Zim govt complies with ILO

 

Companies & Markets

June 9, 2016

By Own Correspondent

Minister of Public Service, Labour and Social Welfare, Prisca Mupfumira

Alois Vinga

GOVERNMENT is taking steps to comply with an International Labour Organisation (ILO) recommendation to align the country’s Labour Amendment Act, which was created to protect workers from wholesale dismissals, with ILO standards, the Financial Gazette’s Companies & Markets has established.
In March this year, ILO’s Committee of Experts produced a detailed report which recommended that government should repeal sections of the Labour Act which were not consistent with ILO conventions.
The following month, ILO’s Committee on Freedom of Association (CFA) expressed concern at government’s refusal to register two trade unions, saying this undermined the rights of workers.
Highly placed sources said that the Tripartite Negotiation Forum (TNF), which consists of representatives from government, labour and business, convened to discuss 13 principles in the Labour Act which were condemned by the ILO.
The meeting agreed to comply with the ILO recommendations and government was already in the process of making the necessary adjustments to the law, a source said.
Two trade unions, the Zimbabwe Footwear Tanners and Allied Workers’ Union (ZFTAWU) and the National Union of Metal and Allied Industries of Zimbabwe (NUMAIZ), which had been denied registration, could now soon receive their operating licenses.
Notably, TNF members left the country for the 105th ILO conference in Geneva which started on May 30 and will end tomorrow.
Some critics have said had moved to hurriedly comply with the ILO recommendations to avoid censure at the ILO conference.
A draft document outlining the deliberations between government, business and labour indicates that a number of strides have been made to harmonise the Labour Act with the ILO convention.
The TNF partners agreed that the new labour dispute settlement system, ushered in by the Labour Act, created serious bottlenecks to the dispute settlement system to the extent that labour cases were already piling up without resolution.
For an efficient, easy and improved dispute settlement system, the parties agreed to repeal section 16 of the Labour Act, which created the new dispute settlement system, and revert back to the old dispute resolution system.
They agreed to review section 93 of the Act to cover the powers, roles and jurisdiction of the conciliators, designated agents and labour officers.
This would also include the provision to protect the independence of the conciliator and to give the Labour Court jurisdiction over all labour matters.
Social partners also agreed to provide for the appointment of members to the National Employment Councils (NEC) board, drawn from registered employers, and workers’ organisations through proportional representation of their membership.
They also agreed that the registrar would determine the minimum requirements for admission into NECs.
According to the documents, this is intended to curtail multiplicity of unions the employers can negotiate with.
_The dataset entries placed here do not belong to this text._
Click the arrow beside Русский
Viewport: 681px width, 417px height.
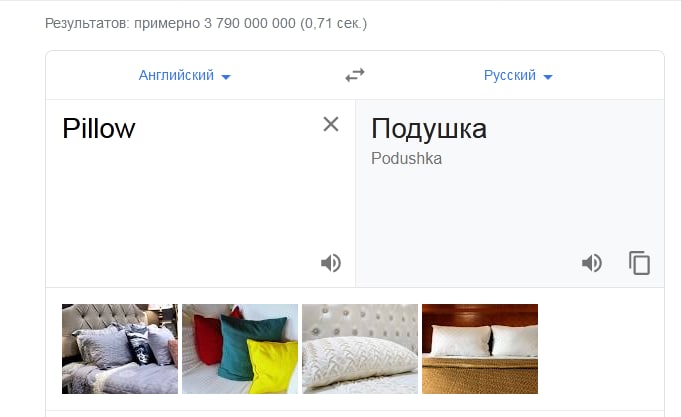click(548, 77)
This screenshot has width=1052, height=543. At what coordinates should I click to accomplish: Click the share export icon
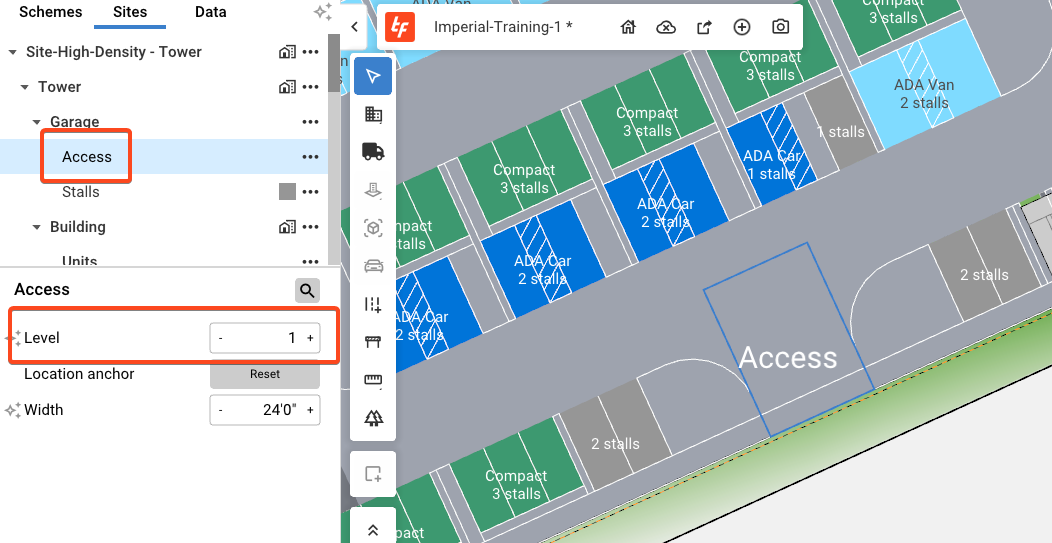tap(704, 27)
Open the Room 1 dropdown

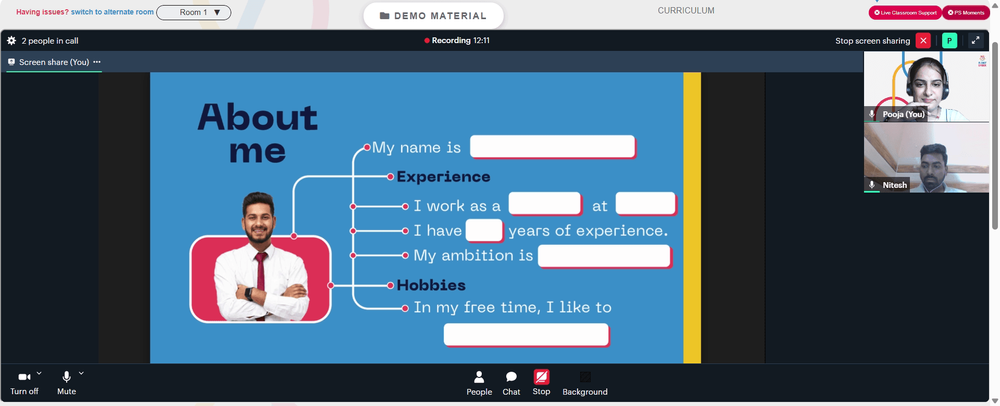point(194,12)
A source said that parties had not reached consensus on some issues.
The matter of streamlining retrenchment procedures could not be agreed on because business could not agree with the deletion of section 5 (3) (b) which provides for the paying of a fortnight’s minimum retrenchment package.
The parties could not reach consensus on including family needs in collective bargaining agreements (CBA).
Business’ position is that factors such as “needs of workers and their families” are issues not linked to productivity and also not directly linked to business, while labour maintained that these were necessary workers’ rights.
The source also said that the parties could not find common ground on the need to eradicate barriers on notifying the police when staging demonstrations.
The other area of disagreement emanated from the right to maternity protection.
This requires the amendment of section 18 of the Labour Act to remove qualifying period, prescribed intervals for maternity and the maximum number of times for enjoying maternity leave.
Labour is of the view that this right already exists in the Constitution therefore should be provided for in the Labour Act without any conditions.
Employers’ position is that legislation of this nature, without first establishing the maternity scheme under National Social Security Authority (NSSA), would lead to an unsustainable financial burden on business.
Government’s position is for a balanced approach in order to avoid unintended effects such as discrimination against female employees of child bearing age.
On education, no consensus was reached because the business fraternity proposed that collective bargaining of educational leave should be left at enterprise level and paid educational leave should be determined by employers and linked to the employees’ aresa of responsibility and career development.
It is understood that the partners could not agree on the issue of fixed term contracts.
The Labour Amendment Act now provides that a fixed term contract shall be deemed to be a contract of employment without limit of time upon the expiry of such a period of continuous service to be fixed by respective NECs or the Minister where an employment council does not exist.
Business’ position on the matter is that this provision takes away labour market flexibility, which is necessary for competitiveness and sustainability. They also believe that the provision also presents difficulties in managing employment contract in situations where work is not of a permanent nature such as during construction projects and non-governmental programmes.
ZCTU secretary general, Japhet Moyo, acknowledged that a few positive strides had been made but said there were still a few issues still outstanding.
“As labour we are disappointed because government appears to be concerned every year when we approach the ILO conference. This zeal unfortunately dies a natural death soon after the ILO conference. What we acknowledge in terms of progress is that government has agreed to register trade unions whose applications were previously turned down.The remaining issues might be few but they are very important and need to be looked into,” Moyo said.
Minister of Public Service, Labour and Social Welfare, Prisca Mupfumira, said government was committed to the labour law reform process.
She said progress made so far demonstrated government’s commitment to reform the country’s labour law to comply with ILO conventions.
Mupfumira said 10 out of 13 principles had been agreed on and that representatives from labour and business had been given until June 30 to finalise the remaining principles.
Employers’ Confederation of Zimbabwe executive director, John Mufukare, said that while there were grey areas that needed to be dealt with, the engagement by TNF principals was so far progressive.